Jane threw on some clothes and she and Baby Sophie were escorted outside. That's when she saw police cars blocking either end of their street and that's when she called her husband and told him he may not want to come home quite yet. He and his Mom were there minutes later.

Police entered the flat, with a cop dog, and Jane expected them to come out with the teens. They didn't, but they did assure my daughter that they were now aware that the intruders were in the attic crawl space, and asked Jane if the crawl spaces are connected..the answer is yes. Huh? YES! SHIT...There's a couple of jumped up teenagers in the crawlspace above my daughter's house. Suddenly there's a lot of activity and the police march the first young suspect out the front door. He'd chosen to exit the attic through my daughter's walk-in closet. Through my daughter's walk-in closet. Trouble is, only one suspect chose to exit the attic. The second is still up there and the cops more or less tell the kids and Matt's Mom that they can go back in to their home, to just act normally and that they (the police) would be stationed in their backyard, in the middle bedroom next to the walk-in closet and down the street.

Jane headed off to collect Charlotte at pre-school and then over to a friend's house to kill some time, hoping that the 'incident' would be resolved before they returned home. It wasn't and as they walked through the front door, Matt explained the police in the bedroom and the backyard to his four and a half year old in simple terms, which she seemed to think was quite normal. Lottie ran back, said "Hi" to the police lady and just seemed to accept that this woman was going to be sitting in a garden chair, in the house, facing the walk-in closet. This child acts questions about everything, but just accepted this stranger's presence. The police had explained to Matt that they could just carry on as normal. Their assumption was that the kid in the crawlspace, who it turned out was hiding between the insulation and the roof, would hear the racket in Jane's house, assume the cops were gone, and exit the crawlspace in the other unit, although they left a cop in my daughter's place on the offchance he did the opposite.

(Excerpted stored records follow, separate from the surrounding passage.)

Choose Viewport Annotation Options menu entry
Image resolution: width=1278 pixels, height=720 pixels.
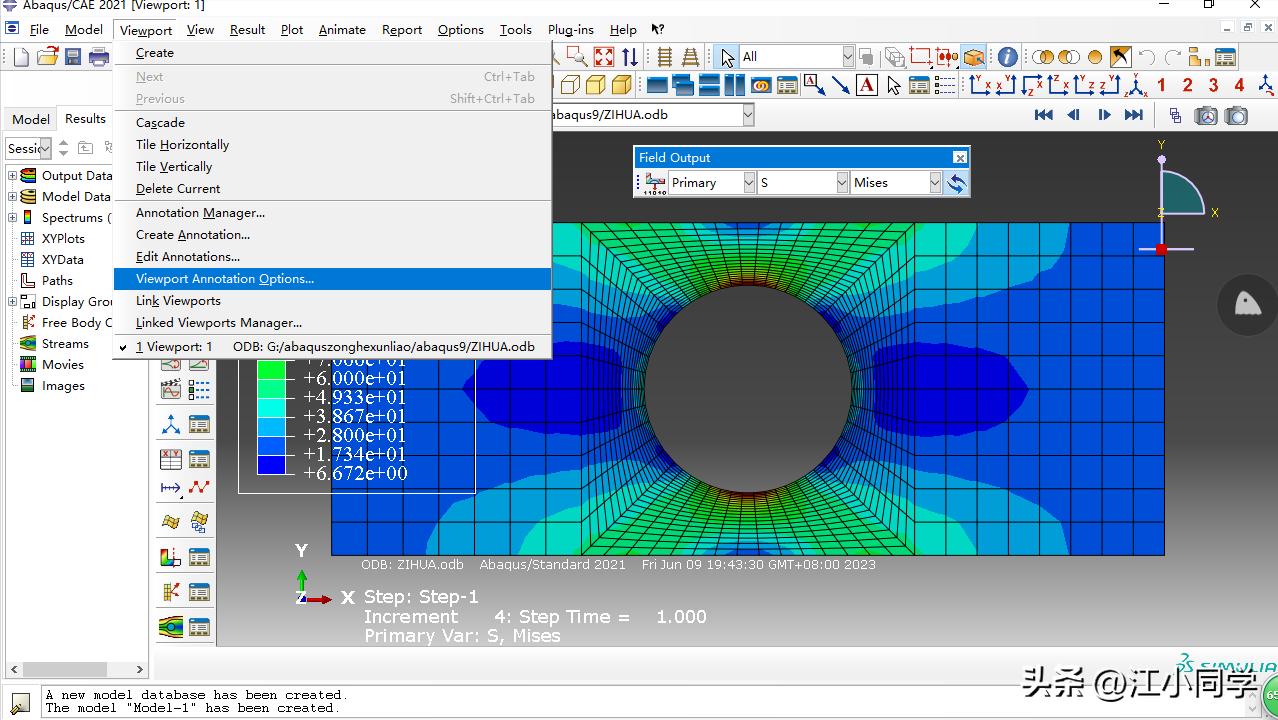click(x=225, y=279)
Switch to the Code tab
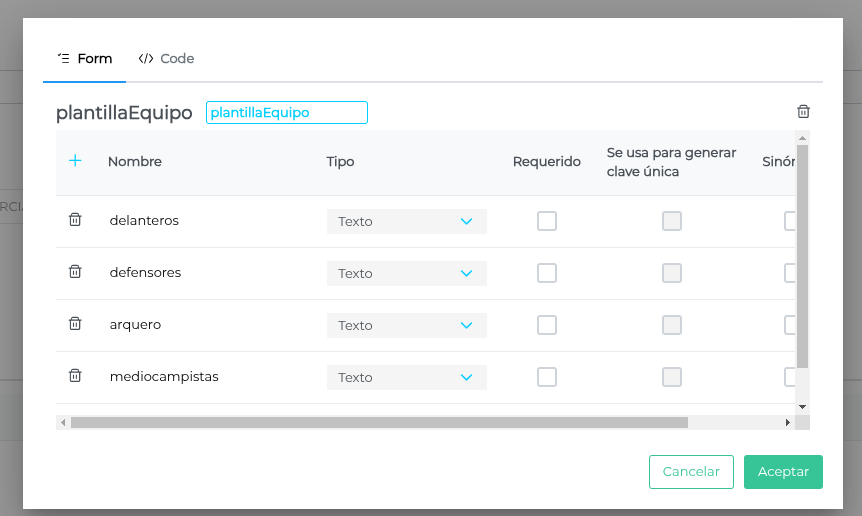Image resolution: width=862 pixels, height=516 pixels. 167,59
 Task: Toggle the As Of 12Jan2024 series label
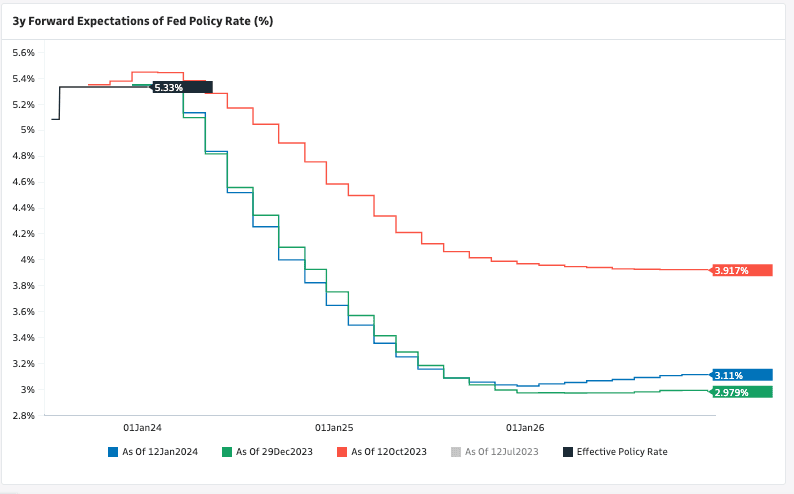(160, 452)
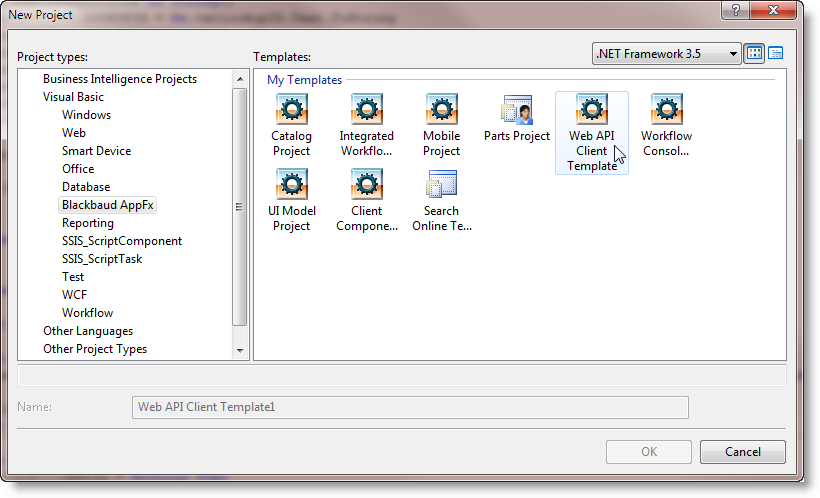Switch to large icons view
The image size is (820, 498).
755,53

But that's eventually what he did, six hours after he'd climbed into the attic. Jane said it was quiet, and then suddenly the officer in their place got a radio call and she took off out the front door, the officer in the back yard ran around the side and another officer in the street ran toward the house, tackling the kid to the ground. And then as suddenly as it had begun, it was over. Sixteen-year old Joaquin, a kid with a long rap sheet and a druggie mom, a runaway from Bakersfield, was in the back of a squad car. And he just accepted his fate. No expression. Nothing. It was over.

And it's a helluva story for Matt's Mom to take back to Madison, Wisconsin.

5 Comments:

Blogger gwendomama said...

OH.
MY.
Sweet.
Holy.
bejesus!!!!!!!!

Wow Lin - NEVER a dull moment, eh? WHERE the heck do they live?
We happen to live near a rural badboys camp (youth services) and it is always on my mind...
SOOO glad eveyrone is okay.
phew.

9:52 AM  
Blogger OvaGirl said...

Yes please let me add to that in my best Australian accent:

STRUTH!!

Good lord Lin! Also glad that everyone is ok. How wierd to think of that kid hiding up in that crawl space for six hours....

3:29 AM  
Blogger Paula T said...

I was blog surfing and found your blog tonight. Read this entry. Wow!!! That's quite a story! Can't say how I would handle the same thing.

9:53 PM  
Blogger junebee said...

Thank goodness everyone's ok.

I want to know why the cops didn't get their fat butts up into the crawl space. It would seem to be alot more economical to go after the kid than to pay someone to sit there for 6 hours till he got hungry enough to come down.

Excellent clear-headed thinking on Jane's part also.

12:10 PM  
Anonymous Anonymous said...

Wow. I'm stumped on what to say, other than how good it is that no one was hurt.